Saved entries
□ □ □

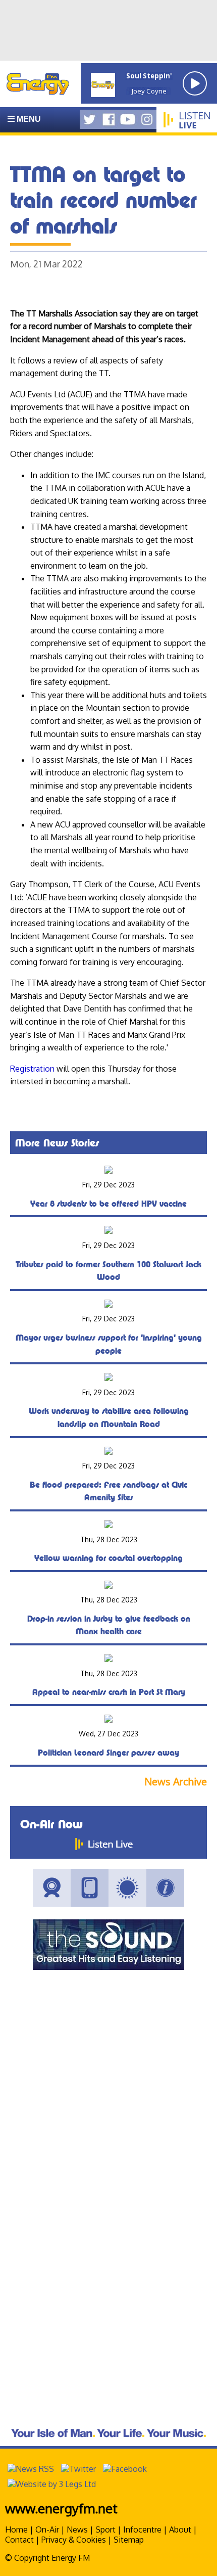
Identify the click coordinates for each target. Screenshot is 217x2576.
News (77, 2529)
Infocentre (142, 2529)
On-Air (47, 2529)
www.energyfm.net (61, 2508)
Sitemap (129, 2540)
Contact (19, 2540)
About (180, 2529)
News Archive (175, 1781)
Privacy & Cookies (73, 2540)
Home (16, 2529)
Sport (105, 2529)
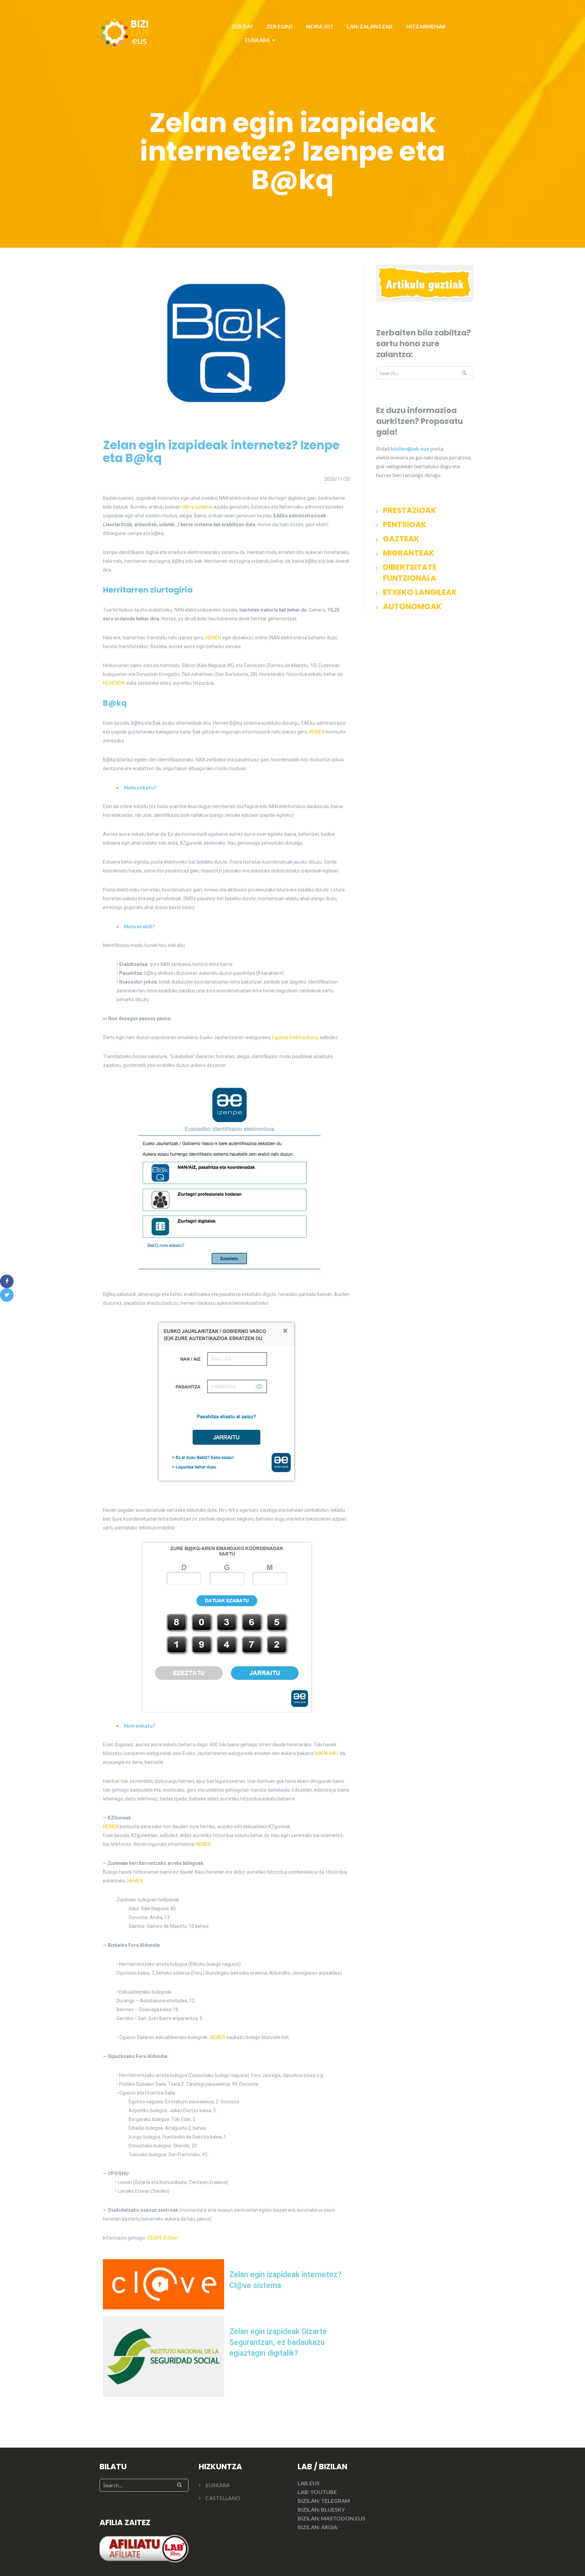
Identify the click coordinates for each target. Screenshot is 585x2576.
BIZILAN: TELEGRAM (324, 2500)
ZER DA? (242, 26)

□ □ □

What you have to do:
Without the pictures, give the entries above back exactly.

Answer to this task:
Identify the click coordinates for each target. Screenshot is 217x2576.
News (77, 2529)
Infocentre (142, 2529)
On-Air (47, 2529)
www.energyfm.net (61, 2508)
Sitemap (129, 2540)
Contact (19, 2540)
About (180, 2529)
News Archive (175, 1781)
Privacy & Cookies (73, 2540)
Home (16, 2529)
Sport (105, 2529)
Identify the click coordinates for each target. Screenshot is 585x2576.
BIZILAN: TELEGRAM (324, 2500)
ZER DA? (242, 26)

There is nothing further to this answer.